Wajah Ciel makin memerah, terjepit antara perasaan senang sekaligus takut. Senang karena ia MEMANG MENYUKAI Sebastian. Takut karena ia akan kehilangan sosok yang melindunginya sebagai 'kakak'. Tak lebih tak kurang.
Hanya 2 menit, lalu Sebastian melepas Soft Kiss yang juga adalah ciuman mantan tunangan serta mantan pacarnya tak ada satu pun yang pernah merasakan manisnya bibir ranum sang Michaelis muda.
"Inilah... penyebab aku tak bisa menganggapmu sebagai adikku."
"... hah?" Ciel makin tak percaya pada apa yang di ucapkan Sebastian.

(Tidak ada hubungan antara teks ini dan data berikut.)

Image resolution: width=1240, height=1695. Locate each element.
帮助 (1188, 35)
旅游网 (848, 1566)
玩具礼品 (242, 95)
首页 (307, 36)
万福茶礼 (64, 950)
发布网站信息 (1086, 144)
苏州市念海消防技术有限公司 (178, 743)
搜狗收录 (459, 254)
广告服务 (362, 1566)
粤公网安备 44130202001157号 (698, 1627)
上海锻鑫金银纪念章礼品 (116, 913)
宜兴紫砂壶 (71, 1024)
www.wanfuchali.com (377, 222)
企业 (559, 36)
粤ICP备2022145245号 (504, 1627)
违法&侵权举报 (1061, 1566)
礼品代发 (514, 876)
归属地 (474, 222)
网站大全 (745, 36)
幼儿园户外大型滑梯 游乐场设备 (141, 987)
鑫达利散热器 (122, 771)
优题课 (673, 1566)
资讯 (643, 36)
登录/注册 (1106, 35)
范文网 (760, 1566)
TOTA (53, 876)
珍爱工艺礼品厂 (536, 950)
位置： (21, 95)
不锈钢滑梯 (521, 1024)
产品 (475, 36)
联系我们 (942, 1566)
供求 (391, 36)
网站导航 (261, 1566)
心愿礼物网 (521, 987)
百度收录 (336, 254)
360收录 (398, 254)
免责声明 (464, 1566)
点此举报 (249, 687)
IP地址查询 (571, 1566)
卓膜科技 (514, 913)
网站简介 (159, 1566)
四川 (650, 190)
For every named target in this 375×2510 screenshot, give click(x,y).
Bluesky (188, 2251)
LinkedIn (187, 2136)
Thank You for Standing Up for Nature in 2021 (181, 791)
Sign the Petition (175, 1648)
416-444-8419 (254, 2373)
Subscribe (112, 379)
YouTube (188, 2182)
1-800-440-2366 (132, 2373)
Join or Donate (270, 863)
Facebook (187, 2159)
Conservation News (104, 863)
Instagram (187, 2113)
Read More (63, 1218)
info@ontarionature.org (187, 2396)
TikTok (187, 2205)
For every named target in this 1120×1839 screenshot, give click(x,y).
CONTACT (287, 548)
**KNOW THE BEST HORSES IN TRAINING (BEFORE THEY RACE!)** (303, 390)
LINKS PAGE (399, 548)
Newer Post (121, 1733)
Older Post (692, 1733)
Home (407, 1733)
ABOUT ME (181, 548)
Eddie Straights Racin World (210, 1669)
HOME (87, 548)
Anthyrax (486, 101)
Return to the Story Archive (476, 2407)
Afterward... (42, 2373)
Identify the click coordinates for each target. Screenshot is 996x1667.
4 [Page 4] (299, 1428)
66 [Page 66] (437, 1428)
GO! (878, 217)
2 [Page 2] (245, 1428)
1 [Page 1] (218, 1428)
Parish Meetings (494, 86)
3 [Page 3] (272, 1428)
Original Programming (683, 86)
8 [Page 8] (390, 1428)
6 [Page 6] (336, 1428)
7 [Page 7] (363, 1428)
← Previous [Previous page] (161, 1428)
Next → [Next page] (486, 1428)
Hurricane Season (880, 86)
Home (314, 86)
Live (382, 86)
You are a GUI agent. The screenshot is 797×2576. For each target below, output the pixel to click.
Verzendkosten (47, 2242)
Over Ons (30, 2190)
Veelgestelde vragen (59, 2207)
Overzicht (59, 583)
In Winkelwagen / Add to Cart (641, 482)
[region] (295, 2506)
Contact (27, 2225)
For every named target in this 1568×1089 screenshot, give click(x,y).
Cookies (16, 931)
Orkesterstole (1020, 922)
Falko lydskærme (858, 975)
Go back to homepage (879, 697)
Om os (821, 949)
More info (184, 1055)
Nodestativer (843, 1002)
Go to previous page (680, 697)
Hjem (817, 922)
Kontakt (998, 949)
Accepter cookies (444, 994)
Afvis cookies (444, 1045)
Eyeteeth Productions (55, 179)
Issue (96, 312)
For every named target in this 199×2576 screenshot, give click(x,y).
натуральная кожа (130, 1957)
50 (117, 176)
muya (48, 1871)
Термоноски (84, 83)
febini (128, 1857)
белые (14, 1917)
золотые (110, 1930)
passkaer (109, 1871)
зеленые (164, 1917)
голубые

"Karena aku mencintaimu, Ciel. Maukah kau menjadi kekasihku, bukan sekedar adik angkatku? Yah... mungkin aneh memang karena kita sesama jenis... tapi cinta tak mengenal gender, usia, kondisi fisik, dan lain-lain, bukan?" tawar Sebastian. Ciel makin tak percaya sekaligus senang. Melihat mata Sebastian saja sudah jelas. Ia tak ragu sedikit pun dan tidak berbohong sama sekali.
INI BUKAN MIMPI, 'KAN?
"Jadi?" jeda, "Bagaimana?" tanya Sebastian dengan wajah merah dengan jantung berdegup kencang. Tanpa ia sadari, sebutir air mata menetes dari manik biru Ciel yang kemudian langsung memeluknya erat, seakan takut kehilangan.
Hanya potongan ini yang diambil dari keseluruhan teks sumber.